##### Texte source #####

Les deux piliers du sauvetage

Missing Child Kenya s'appuie sur le pouvoir de la communauté autant que sur la portée de la technologie. "Ils sont nos yeux et nos oreilles sur le terrain", explique M. Munyendo.

Le lancement des alertes Amber, appelées "Kenya Emergency Child Alert (KECA)", a changé la donne.

"Les forces de l'ordre déclenchent une alerte Amber. Au Kenya, notre partenaire est l'ICD. Si vous vous trouvez dans la zone de recherche désignée, l'alerte apparaîtra sur votre fil Facebook et Instagram", explique Munyendo.

"Cela signifie que si un enfant est porté disparu à Nairobi par exemple, et qu'un utilisateur se trouve dans un rayon de 100 à 160 km de la zone de recherche, cette personne recevra automatiquement une alerte concernant l'enfant disparu sur Facebook ou Instagram."

L'alerte comprendra des informations essentielles sur l'enfant, ainsi qu'une photo claire et récente accompagnée d'une courte biographie, de l'adresse du domicile, de l'école et, le cas échéant, d'une photo du suspect et de la plaque d'immatriculation du véhicule.

##### Entrées répertoriées #####

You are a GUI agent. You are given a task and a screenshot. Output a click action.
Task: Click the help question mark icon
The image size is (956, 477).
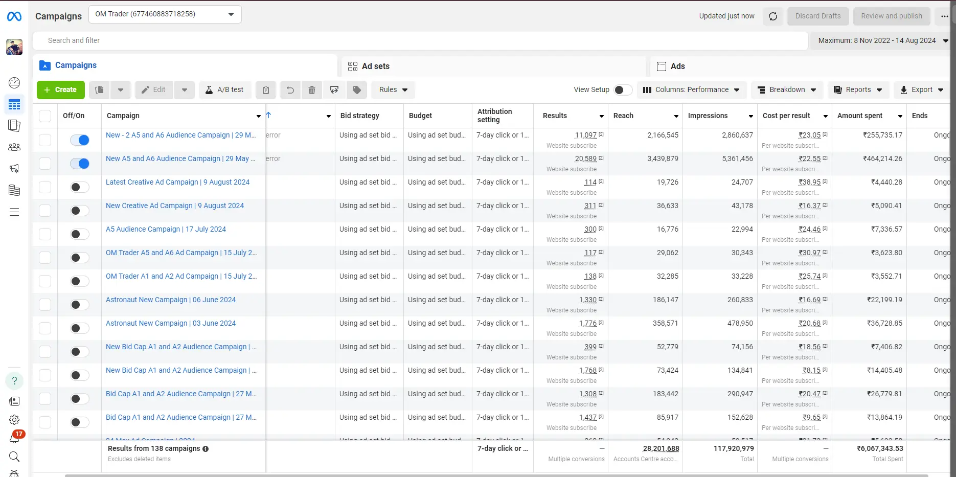click(14, 380)
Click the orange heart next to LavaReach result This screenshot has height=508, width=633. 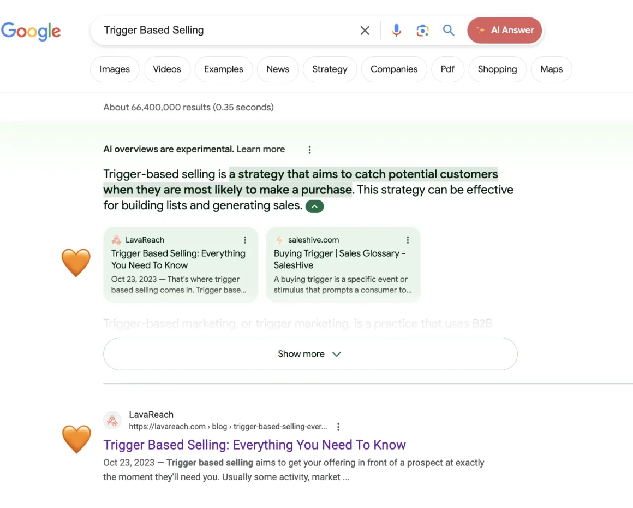tap(76, 439)
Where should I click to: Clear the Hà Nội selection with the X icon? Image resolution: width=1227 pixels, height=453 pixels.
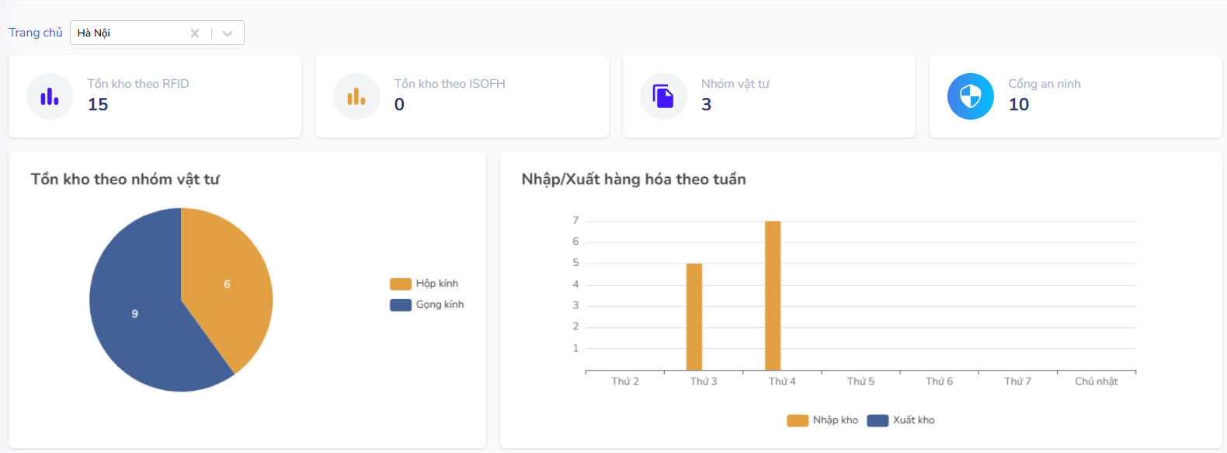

#####

Consigne: Poursuivez l'extrait sur les alertes Amber au Kenya à partir de sa dernière phrase.

Votre réponse:
Parmi les autres informations cruciales, citons les vêtements portés par l'enfant disparu pour la dernière fois, le lieu où il a été vu, ainsi que tout problème médical ou handicap.

"On dit qu'il faut un village pour élever un enfant. Il faut aussi un village pour protéger cet enfant", explique M. Munyendo. "Si nous nous unissons et déployons des efforts concertés, nous pouvons réduire le temps nécessaire pour ramener les enfants perdus en sécurité, dans l'amour et l'attention de leur famille.

Pour des parents reconnaissants comme Lynette, cette initiative est une aubaine.

"Je n'avais jamais connu autant de joie que lorsque mon fils a été retrouvé. Je savais que Dieu s'occuperait de moi, mais la joie de le tenir à nouveau dans mes bras est quelque chose que je ne peux même pas expliquer aujourd'hui. Je remercie Dieu pour ce miracle", dit-elle à TRT Afrika.

Lutte contre la traite des êtres humains

L'héritage d'Amber Hagerman se perpétue grâce au système international d'alerte AMBER, qui a permis de retrouver des centaines d'enfants disparus. Photo : Yffy Yossifor/Star-Telegram via AP : Yffy Yossifor/Star-Telegram via AP

Le Kenya est le quatrième pays africain à activer les alertes Amber, du nom d'un enfant kidnappé aux États-Unis. D'autres pays ont lancé cette technologie, notamment l'Afrique du Sud, le Maroc et le Nigeria, où plus de 1 400 enfants ont récemment été enlevés par des hommes armés à la recherche de rançons.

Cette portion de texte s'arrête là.